Modern learning systems often interpolate training data while still generalizing well, yet it remains unclear when algorithmic stability explains this behavior. We model training as a function-space trajectory and measure sensitivity to single-sample perturbations along this trajectory. We propose a contractive propagation condition and a stability certificate obtained by unrolling the resulting recursion. A small certificate implies stability-based generalization, while we also prove that there exist interpolating regimes with small risk where such contractive sensitivity cannot hold, showing that stability is not a universal explanation. Experiments confirm that certificate growth predicts generalization differences across optimizers, step sizes, and dataset perturbations.

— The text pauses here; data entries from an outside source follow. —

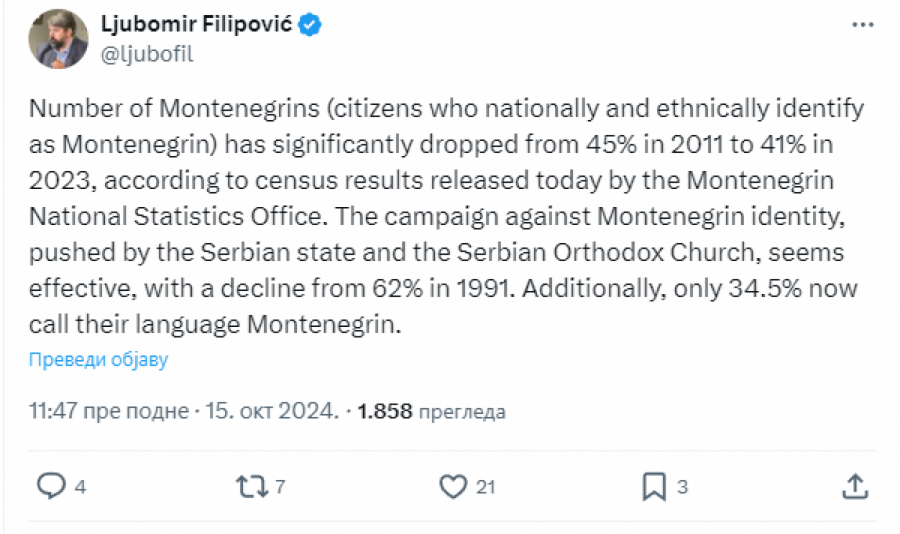Click the 'Преведи објаву' translate link
Viewport: 900px width, 534px height.
pos(98,359)
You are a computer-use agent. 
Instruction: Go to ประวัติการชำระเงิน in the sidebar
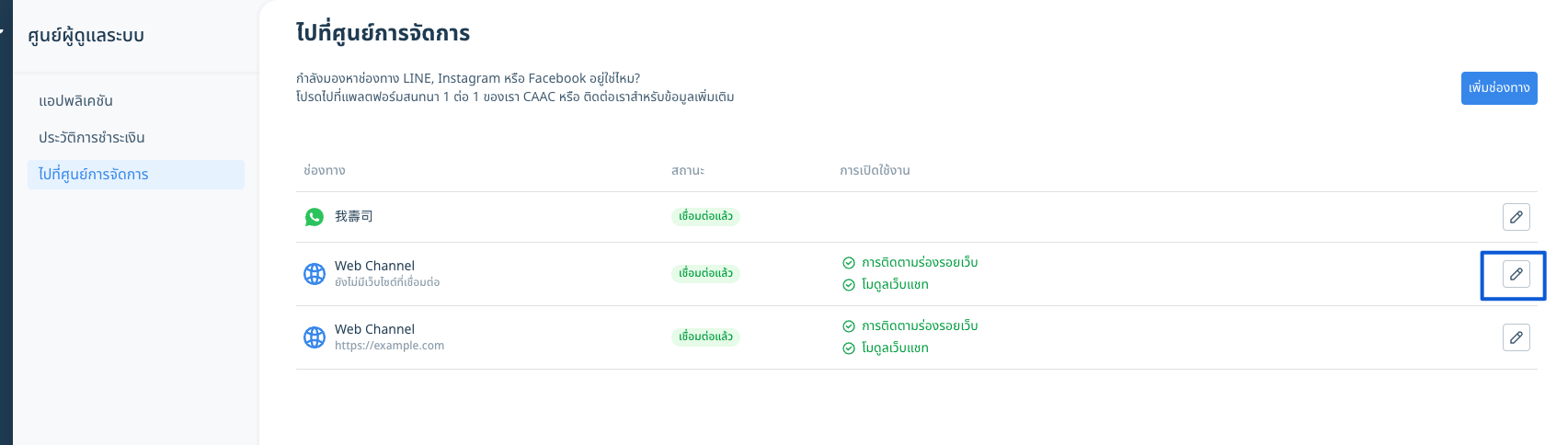coord(92,138)
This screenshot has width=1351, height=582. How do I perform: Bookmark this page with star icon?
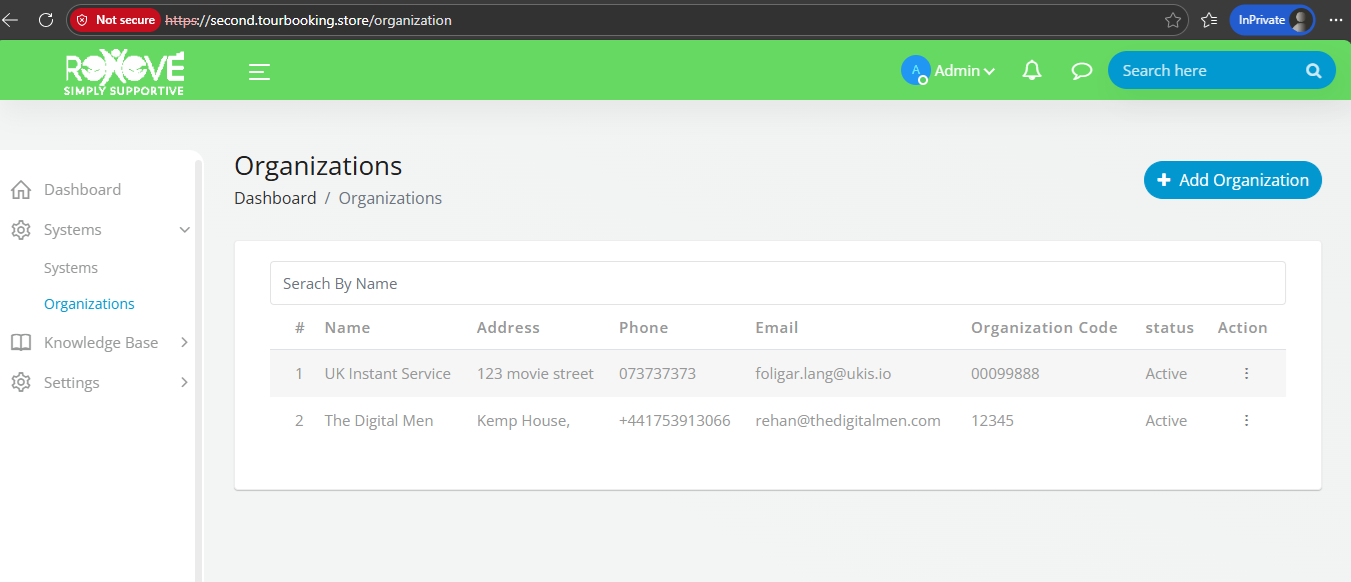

The framework therefore identifies regimes where stability explains generalization and where alternative mechanisms must account for success.

翻译：现代学习系统通常在插值训练数据的同时仍能良好泛化，但算法稳定性何时能解释这种行为尚不明确。我们将训练过程建模为函数空间轨迹，并沿该轨迹测量对单样本扰动的敏感性。提出收缩传播条件，并通过展开所得递归获得稳定性证明。较小的证明值意味着基于稳定性的泛化，同时我们证明存在风险较小但无法满足此类收缩敏感性的插值机制，表明稳定性并非普适性解释。实验证实证明值的增长能够预测不同优化器、步长和数据集扰动下的泛化差异。因此，该框架能够识别稳定性解释泛化的机制，以及需要其他机制解释成功案例的适用范围。